Learning to play this game well

So this tournament has already taught me a lot. I had essentially no experience with the game; it’s been a good crash course. There are several different places that I’ve noticed where my knowledge is lacking. Here are most of the questions I find myself not knowing the answer to:

  • How are each starter decks played? And the matchups between them.

  • How to use the starter decks/tech 1 to set you up for your tech 2/mid game.

  • How does each spec win the game? As in, What is it trying to accomplish? Is it playing a long or short game?

  • How do you come back if they don’t make mistakes?

  • The previous question makes it feel like the first couple of turns are extremely important to get right. How should I be doing them?

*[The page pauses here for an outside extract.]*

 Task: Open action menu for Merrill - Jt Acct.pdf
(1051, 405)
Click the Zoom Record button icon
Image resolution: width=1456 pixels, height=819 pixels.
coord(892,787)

  • Common multi-color combinations. I’ve gotten beat by some really clever combinations and I can tell the one I threw together doesn’t synergize well. I wasn’t around on the old forums to know what any of these are.

Each of these questions could use it’s own topic. Anybody that feels qualified to speak about it feel free to do so. I could also elaborate with many more questions to refine any of those that someone is unsure about. I know looking at other people’s games is helpful, and I have, but it would also be really nice to have people walk me through thought processes.

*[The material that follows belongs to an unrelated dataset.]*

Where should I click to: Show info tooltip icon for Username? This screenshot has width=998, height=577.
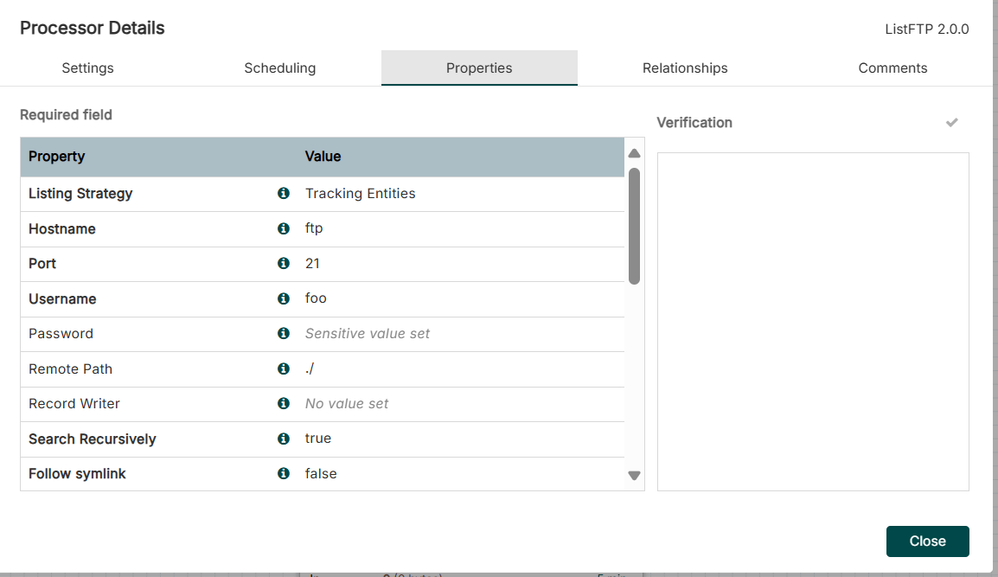(x=283, y=299)
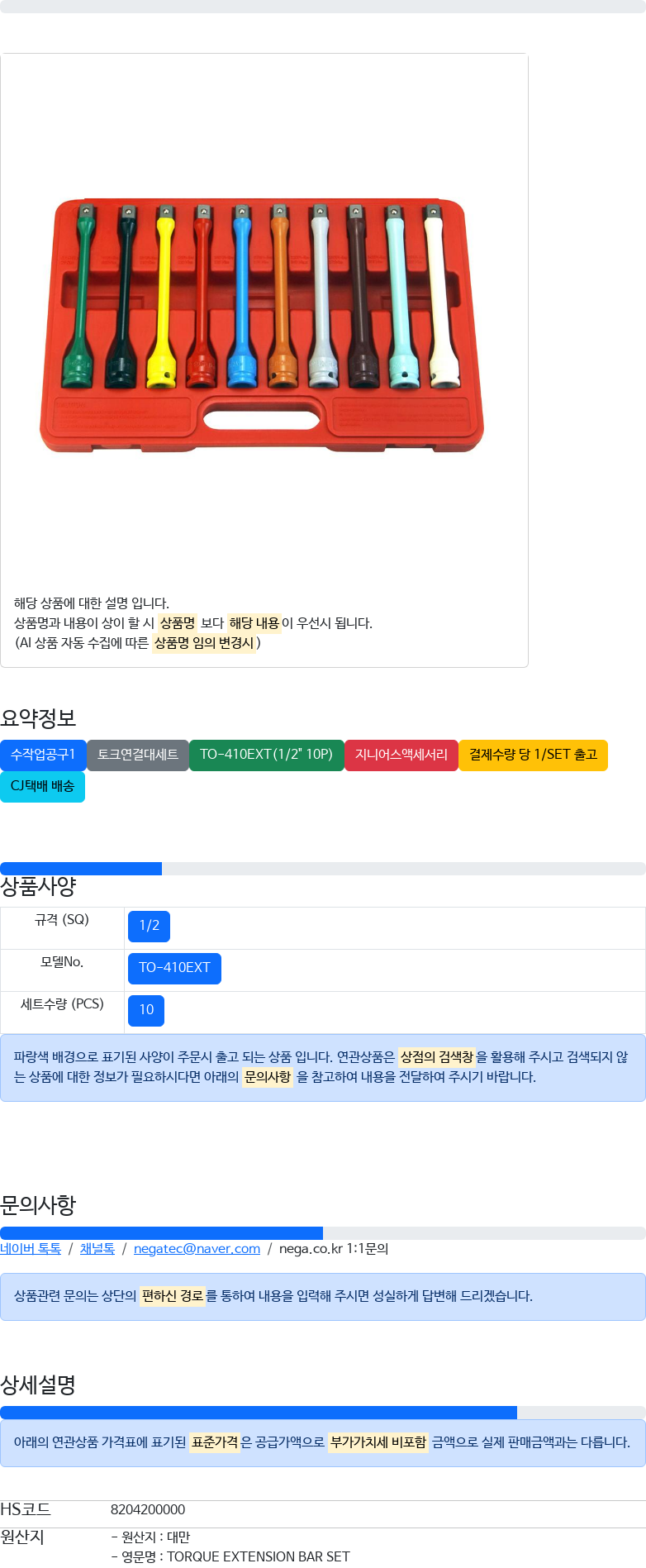Click the progress bar under 문의사항 heading
The height and width of the screenshot is (1568, 646).
point(323,1233)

It seems better to learn one thing at a time instead of everything all at once. So can we just start at the beginning? Right now I’d like to just start a discussion about the starter decks and how the first two or so turns of the game go in different circumstances. What are common openings, but more importantly what are you trying to accomplish by doing them besides just putting units down?


Since the Black Starter is the most popular in the current R.A.C.E. and the starter I am using for my multi-color deck, let’s talk about it first.

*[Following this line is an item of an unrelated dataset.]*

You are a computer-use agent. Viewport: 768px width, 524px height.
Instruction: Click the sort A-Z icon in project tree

I’m playing it with only Orpal who feels like the worst early game black hero to work well with it.

It definitely feels like a starter that has more than one focus; where depending on what you think you are going to do some cards are very important and some are easy candidates for workers. Are the choices just Skeletons or Vandynanigans? Or are there other ways to play it?

Graveyard sounds like a really good card but I never seem to be able to spare the gold to play it.

The deck also only has 5 creatures, all of the others have one more. Does this have much of an effect? Are you any more hero reliant early on than the other colors?

Am I trying to really gain any ground with this? It feels more like a stalling, so I can build up kind of thing. Unless I just want to spam skeletons.

Those are my current thoughts, please correct/chastise me and show me what I am missing.


The tldr version of all this is I just have a whole lot of questions and I’d like to hear people who know answers explain them.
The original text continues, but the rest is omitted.